- Apache Wells Location of Apache Wells in Arizona
- Coordinates: 33°27′34″N 111°42′39″W﻿ / ﻿33.45944°N 111.71083°W
- Country: United States
- State: Arizona
- County: Maricopa
- Established: 1962

Area
- • Total: 1 sq mi (2.6 km^{2})
- Elevation: 1,427 ft (435 m)
- Time zone: UTC-7 (Mountain (MST))
- • Summer (DST): UTC-7 (MST)
- ZIP codes: 85205
- Area code: 480
- FIPS code: 04-02900
- GNIS feature ID: 36924

= Apache Wells, Arizona =

Apache Wells is the name of both fictional and real locations in southern Arizona.

==Fictional Apache Wells==
In fiction, particularly in Western movies, "Apache Wells" is a common name for a fictional location in the Old West, generally a remote stagecoach way station, typically in southern Arizona. It first came into conspicuous public use in John Ford's classic 1939 western movie Stagecoach, the film that elevated John Wayne to stardom. (The film also had remakes in 1966 and 1986).
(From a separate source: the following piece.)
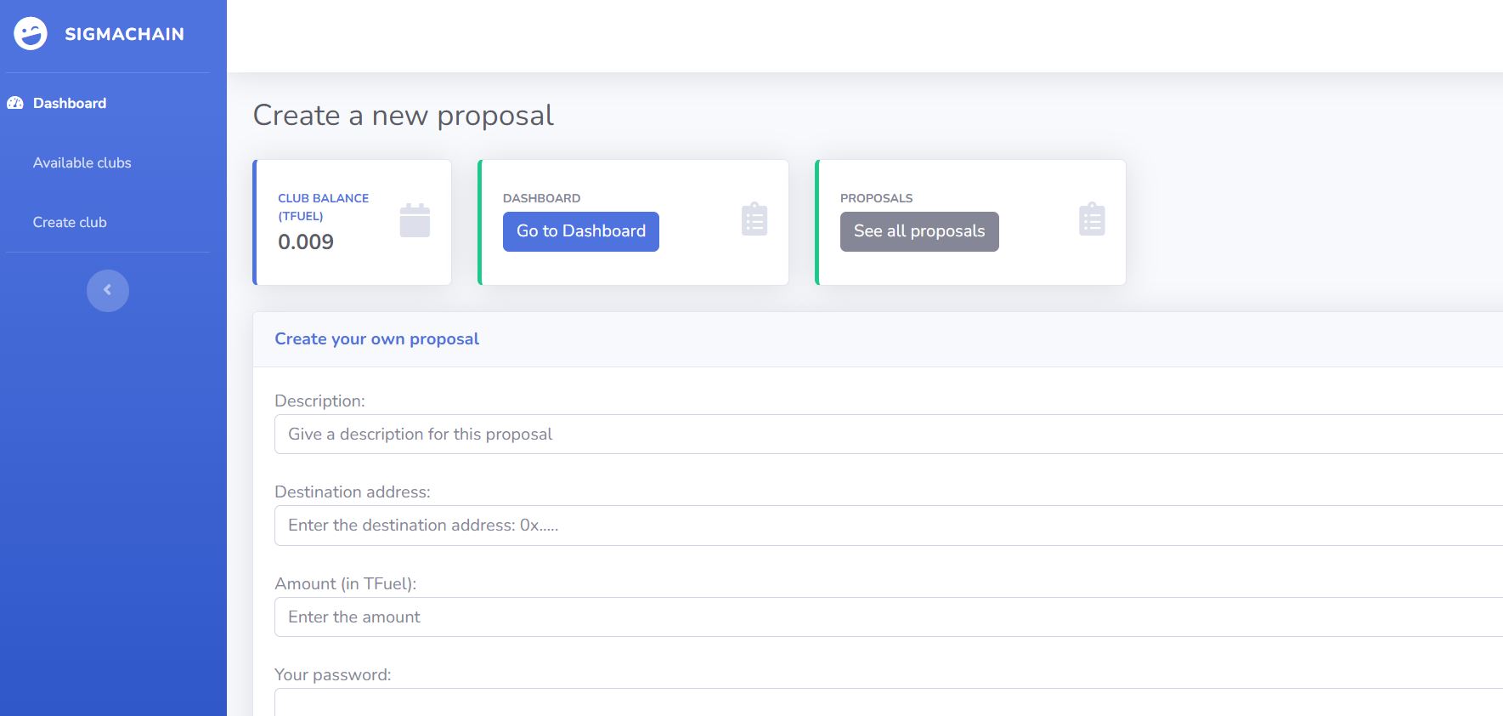The width and height of the screenshot is (1503, 716).
Task: Click the SIGMACHAIN brand text link
Action: click(x=124, y=34)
Subsequent westerns set partly, or chiefly, in or around the fictional "Apache Wells" have included:
- Duel at Apache Wells (1957)
- Apache Territory (1958),
- Convict Stage (1965),
- Rampage at Apache Wells (1966),
- 40 Guns to Apache Pass (1967),
- 3 Godfathers (1948),
- Zachariah (1971)

At the time that the fictional "Apache Wells" first came into use, there was not any actual town of Apache Wells in Arizona, but there were two small, remote settlements in southern Arizona with closely related names: Apache Junction, and Desert Wells — both of which had existed since the 1800s, when they had been sites of stagecoach way stations.

==Real Apache Wells==
Today, Apache Wells is a populated place and retirement community situated within the boundaries of the city of Mesa (a major suburb of Phoenix, part of the Phoenix Metropolitan Area) in Maricopa County, in the state of Arizona, in the United States. Apache Wells was established in 1962 and developed by the Hughes family. It has an estimated elevation of 1427 ft above sea level, and is approximately one square mile in size.